Comments on draft-ietf-idnabis-defs-10

Wed Aug 26 03:53:02 CEST 2009

At 11:24 PM -0400 8/24/09, Andrew Sullivan wrote:
>Dear colleagues,
>
>As part of an effort to respond to the current WGLC of multiple
>documents, I have read draft-ietf-idnabis-defs-10.  I am grateful to
>the Chair for extending the deadline, and apologetic to the editors
>that they've been made to wait.  I hope to be able to offer any useful
>comments I might have (assuming there are such) before the new
>deadline. 
>
>In a previous comment (see
>http://www.alvestrand.no/pipermail/idna-update/2009-July/004970.html),
>I made a vague remark about something I find worrisome in this text
>in §2.3.2.1:
>
>   o  An "A-label" is the ASCII-Compatible Encoding (ACE, see
>      Section 2.3.2.5) form of an IDNA-valid string.  It must be a
>      complete label: IDNA is defined for labels, not for parts of them
>      and not for complete domain names.  This means, by definition,
>      that every A-label will begin with the IDNA ACE prefix, "xn--"
>      (see Section 2.3.2.5), followed by a string that is a valid output
>      of the Punycode algorithm [RFC3492] and hence a maximum of 59
>      ASCII characters in length.  The prefix and string together must
>      conform to all requirements for a label that can be stored in the
>      DNS including conformance to the rules for the preferred form
>      described in RFC 1034, RFC 1035, and RFC 1123.  A string meeting
>      the above requirements is still not an A-label unless it can be
>      decoded into a U-label.
>
>So, to be less vague: the section is supposed to define certain terms,
>and that bullet ought to define "A-label".  It does not.  It tells us
>the necessary conditions for being an A-label, but not the sufficient.
>This could be remedied if the last sentence said instead, "If and only
>if a string meeting the above requirements can be decoded into a
>U-label, then it is an A-label." 

Sounds right to me.

>But I'm no longer sure that's true,
>given that we've lived with the I-D definition so long and yet not had
>it fully operationalized. 

I'm not so worried: your proposed change sounds what I would have expected.

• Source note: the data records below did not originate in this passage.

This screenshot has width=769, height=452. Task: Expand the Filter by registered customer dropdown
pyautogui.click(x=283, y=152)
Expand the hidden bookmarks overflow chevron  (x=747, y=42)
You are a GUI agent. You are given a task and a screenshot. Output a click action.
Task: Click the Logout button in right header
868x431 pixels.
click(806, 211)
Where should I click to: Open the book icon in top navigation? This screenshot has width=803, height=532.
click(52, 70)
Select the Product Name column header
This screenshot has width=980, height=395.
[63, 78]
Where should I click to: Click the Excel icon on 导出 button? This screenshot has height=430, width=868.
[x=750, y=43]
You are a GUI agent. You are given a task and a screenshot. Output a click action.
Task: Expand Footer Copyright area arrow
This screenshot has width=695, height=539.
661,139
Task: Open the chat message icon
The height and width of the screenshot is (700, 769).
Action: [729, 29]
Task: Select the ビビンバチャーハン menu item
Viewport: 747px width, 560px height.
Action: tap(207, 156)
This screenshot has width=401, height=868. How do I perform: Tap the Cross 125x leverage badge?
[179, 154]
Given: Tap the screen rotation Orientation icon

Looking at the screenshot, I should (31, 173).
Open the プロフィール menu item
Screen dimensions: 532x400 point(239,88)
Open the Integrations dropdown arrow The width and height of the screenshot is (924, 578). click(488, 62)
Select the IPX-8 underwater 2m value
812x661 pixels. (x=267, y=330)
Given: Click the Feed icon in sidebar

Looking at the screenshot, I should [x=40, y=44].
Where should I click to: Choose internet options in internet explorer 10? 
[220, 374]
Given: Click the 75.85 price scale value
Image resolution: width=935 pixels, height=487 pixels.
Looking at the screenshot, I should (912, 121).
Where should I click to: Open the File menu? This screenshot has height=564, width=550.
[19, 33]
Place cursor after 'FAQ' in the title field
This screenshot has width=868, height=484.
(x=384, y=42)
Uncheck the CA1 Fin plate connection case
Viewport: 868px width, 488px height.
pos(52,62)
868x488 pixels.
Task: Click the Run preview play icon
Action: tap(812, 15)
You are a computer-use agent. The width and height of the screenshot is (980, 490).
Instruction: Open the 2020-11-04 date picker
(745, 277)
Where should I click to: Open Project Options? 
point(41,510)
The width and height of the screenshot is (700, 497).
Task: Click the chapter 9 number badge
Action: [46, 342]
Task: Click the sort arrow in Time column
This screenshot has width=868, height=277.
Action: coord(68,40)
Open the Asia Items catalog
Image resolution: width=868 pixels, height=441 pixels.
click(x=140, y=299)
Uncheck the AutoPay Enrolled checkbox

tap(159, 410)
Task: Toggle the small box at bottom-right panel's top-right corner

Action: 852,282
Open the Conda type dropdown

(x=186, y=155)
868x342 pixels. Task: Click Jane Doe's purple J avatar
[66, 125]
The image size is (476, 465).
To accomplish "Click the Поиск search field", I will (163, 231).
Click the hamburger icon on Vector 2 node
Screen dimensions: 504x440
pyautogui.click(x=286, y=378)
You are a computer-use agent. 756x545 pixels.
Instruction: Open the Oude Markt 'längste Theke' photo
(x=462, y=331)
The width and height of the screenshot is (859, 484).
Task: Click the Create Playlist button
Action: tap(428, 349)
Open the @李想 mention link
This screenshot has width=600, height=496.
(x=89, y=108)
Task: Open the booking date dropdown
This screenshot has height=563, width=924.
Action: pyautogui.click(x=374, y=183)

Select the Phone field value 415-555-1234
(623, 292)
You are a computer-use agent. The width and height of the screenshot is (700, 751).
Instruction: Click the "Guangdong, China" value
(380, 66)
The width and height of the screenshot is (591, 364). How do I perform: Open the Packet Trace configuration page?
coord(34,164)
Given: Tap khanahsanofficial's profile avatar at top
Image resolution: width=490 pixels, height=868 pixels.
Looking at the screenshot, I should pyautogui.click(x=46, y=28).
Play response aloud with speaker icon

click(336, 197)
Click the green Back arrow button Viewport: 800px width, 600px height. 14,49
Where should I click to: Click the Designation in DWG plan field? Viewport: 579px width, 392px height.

>Is there anything else?  If there is, it
>needs to be added. 

Agree, but I think that your change is sufficient.

>These definitions, I say, must be completely
>operationalized (or else we have no excuse to call this document the
>definitions document).  Since people have to write code on the basis
>of these definitions, they must be completely unambiguous.
>
>In the message to which I referred above, I also objected to this:
>
>  o  A "U-label" is an IDNA-valid string of Unicode characters, in
>      normalization form NFC and including at least one non-ASCII
>      character, expressed in a standard Unicode Encoding Form (in an
>      Internet transmission context this will normally be UTF-8).
>
>The parenthetical remark, I think, encourages implementers not to
>recognise as U-labels strings that come in as (say) UTF-32, but that
>are otherwise perfectly valid.  Who cares what is normal in an
>Internet transmission context, when we're defining terms?  Why does
>that matter?

I think replacing the parenthetical with "(such as UTF-8)" fixes the problem.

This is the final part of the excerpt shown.